Scan the lines below for the string "profile" and copy every one that has it.

● DATA RECORDS
▼

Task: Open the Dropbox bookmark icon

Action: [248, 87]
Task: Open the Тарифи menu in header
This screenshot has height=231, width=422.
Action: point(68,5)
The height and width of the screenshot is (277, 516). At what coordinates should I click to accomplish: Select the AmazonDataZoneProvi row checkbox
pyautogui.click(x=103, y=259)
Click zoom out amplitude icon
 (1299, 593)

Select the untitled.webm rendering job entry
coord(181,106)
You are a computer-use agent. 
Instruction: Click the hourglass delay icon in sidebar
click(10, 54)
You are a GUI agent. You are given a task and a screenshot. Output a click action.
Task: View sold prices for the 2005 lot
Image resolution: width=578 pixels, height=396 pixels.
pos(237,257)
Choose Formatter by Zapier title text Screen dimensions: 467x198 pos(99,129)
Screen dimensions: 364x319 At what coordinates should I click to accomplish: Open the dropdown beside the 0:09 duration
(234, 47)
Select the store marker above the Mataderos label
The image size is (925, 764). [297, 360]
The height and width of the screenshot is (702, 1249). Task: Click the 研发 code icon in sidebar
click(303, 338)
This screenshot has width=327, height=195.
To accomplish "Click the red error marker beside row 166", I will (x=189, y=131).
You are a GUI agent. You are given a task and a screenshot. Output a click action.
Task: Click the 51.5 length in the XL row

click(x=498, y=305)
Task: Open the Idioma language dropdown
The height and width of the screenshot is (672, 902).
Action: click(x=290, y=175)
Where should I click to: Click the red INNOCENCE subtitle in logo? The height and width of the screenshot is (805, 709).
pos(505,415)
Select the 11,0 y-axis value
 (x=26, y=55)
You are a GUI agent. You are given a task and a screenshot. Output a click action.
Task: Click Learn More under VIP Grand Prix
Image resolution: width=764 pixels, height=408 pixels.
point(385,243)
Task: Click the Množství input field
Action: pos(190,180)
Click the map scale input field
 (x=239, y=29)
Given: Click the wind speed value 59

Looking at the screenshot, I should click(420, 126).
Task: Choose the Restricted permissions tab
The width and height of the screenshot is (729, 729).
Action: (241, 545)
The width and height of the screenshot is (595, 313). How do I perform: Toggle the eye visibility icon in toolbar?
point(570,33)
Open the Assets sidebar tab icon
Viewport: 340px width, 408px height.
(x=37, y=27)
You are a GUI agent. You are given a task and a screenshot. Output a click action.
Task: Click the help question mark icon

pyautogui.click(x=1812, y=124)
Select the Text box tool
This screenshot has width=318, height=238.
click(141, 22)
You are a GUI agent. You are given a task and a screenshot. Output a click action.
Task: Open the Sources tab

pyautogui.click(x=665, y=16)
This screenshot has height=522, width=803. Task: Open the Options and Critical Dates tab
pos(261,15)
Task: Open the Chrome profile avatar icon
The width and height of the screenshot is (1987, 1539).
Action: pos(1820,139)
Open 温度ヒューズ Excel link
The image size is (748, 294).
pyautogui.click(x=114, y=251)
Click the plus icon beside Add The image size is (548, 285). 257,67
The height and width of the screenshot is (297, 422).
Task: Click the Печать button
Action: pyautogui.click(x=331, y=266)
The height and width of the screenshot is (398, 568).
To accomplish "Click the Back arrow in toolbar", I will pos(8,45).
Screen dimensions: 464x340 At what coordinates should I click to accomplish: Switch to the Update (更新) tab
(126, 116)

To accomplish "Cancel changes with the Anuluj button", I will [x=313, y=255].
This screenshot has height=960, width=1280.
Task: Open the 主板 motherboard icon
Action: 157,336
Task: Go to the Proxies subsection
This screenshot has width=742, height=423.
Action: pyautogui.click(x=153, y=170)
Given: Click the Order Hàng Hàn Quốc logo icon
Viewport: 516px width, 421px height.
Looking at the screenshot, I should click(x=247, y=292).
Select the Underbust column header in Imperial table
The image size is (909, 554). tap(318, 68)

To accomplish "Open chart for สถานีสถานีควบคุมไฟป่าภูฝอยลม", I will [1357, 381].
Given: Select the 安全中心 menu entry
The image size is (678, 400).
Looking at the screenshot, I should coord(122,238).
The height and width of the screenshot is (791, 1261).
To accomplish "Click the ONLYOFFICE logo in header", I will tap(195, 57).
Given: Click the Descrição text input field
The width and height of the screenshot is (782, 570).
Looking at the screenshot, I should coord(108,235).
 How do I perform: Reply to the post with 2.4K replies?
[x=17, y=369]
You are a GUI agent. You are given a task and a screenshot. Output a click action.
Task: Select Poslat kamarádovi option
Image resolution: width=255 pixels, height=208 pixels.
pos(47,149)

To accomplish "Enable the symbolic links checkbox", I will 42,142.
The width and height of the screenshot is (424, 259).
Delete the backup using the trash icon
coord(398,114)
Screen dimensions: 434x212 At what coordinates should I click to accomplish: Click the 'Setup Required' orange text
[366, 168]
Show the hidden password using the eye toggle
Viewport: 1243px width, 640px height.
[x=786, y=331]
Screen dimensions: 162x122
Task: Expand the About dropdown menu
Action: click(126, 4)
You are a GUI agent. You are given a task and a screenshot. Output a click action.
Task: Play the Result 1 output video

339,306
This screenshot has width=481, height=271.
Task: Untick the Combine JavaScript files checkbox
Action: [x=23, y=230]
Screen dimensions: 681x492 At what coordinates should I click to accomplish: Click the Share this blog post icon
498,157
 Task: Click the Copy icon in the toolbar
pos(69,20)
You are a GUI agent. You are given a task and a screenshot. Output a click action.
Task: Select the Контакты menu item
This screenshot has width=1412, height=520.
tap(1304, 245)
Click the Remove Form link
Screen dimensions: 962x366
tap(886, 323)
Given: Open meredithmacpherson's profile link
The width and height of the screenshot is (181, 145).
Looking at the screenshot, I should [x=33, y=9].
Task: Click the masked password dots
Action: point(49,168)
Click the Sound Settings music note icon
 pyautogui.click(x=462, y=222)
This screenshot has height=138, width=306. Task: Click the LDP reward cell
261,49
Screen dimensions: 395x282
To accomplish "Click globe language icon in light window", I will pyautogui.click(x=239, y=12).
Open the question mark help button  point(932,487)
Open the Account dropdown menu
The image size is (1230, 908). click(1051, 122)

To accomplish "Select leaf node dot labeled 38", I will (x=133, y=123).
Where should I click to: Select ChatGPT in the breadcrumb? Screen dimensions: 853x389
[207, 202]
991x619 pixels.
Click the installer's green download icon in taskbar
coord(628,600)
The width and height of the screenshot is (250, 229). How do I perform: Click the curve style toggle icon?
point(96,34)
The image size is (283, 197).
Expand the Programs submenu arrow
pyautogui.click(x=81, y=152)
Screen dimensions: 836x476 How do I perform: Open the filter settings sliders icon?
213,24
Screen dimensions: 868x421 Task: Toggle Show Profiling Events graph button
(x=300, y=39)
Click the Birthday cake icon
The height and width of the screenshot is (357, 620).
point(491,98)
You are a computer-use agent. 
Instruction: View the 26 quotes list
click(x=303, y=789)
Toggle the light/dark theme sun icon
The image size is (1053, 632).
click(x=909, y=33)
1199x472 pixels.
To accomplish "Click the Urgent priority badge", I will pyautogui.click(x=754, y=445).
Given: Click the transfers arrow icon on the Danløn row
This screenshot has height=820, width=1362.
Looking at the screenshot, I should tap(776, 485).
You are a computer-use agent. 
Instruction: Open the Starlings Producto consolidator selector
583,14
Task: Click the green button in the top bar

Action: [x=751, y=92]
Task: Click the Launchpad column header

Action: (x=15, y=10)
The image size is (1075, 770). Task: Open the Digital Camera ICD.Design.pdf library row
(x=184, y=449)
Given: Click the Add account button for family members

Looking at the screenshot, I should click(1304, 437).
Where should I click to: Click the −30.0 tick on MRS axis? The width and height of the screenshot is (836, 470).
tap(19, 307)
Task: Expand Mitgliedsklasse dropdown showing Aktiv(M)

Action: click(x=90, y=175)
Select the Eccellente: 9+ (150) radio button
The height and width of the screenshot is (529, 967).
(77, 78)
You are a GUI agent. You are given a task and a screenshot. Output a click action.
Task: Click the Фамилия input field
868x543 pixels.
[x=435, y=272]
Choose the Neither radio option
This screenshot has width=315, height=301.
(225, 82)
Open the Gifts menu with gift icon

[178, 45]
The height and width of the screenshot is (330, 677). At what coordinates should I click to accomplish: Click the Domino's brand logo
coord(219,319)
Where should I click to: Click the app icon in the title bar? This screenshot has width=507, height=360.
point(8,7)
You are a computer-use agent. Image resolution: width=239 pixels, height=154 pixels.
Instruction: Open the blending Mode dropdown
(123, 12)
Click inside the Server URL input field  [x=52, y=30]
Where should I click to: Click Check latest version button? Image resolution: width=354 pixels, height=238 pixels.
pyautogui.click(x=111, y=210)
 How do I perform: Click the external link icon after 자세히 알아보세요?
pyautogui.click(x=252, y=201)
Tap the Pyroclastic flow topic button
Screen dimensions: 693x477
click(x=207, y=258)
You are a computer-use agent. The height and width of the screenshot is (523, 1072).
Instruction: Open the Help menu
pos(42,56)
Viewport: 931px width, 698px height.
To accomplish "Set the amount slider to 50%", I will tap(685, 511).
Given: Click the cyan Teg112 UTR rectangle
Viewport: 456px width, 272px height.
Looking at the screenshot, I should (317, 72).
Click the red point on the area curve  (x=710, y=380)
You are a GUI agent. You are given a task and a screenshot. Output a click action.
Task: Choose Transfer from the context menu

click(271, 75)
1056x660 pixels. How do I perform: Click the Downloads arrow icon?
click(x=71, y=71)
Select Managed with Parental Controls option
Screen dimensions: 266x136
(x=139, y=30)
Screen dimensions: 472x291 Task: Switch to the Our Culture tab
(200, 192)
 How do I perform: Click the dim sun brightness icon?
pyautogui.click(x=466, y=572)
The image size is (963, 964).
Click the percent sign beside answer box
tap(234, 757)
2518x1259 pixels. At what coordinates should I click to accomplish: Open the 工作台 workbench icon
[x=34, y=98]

▲

● YOUR RESPONSE
Task: Open the Chrome profile avatar icon
Given: Open meredithmacpherson's profile link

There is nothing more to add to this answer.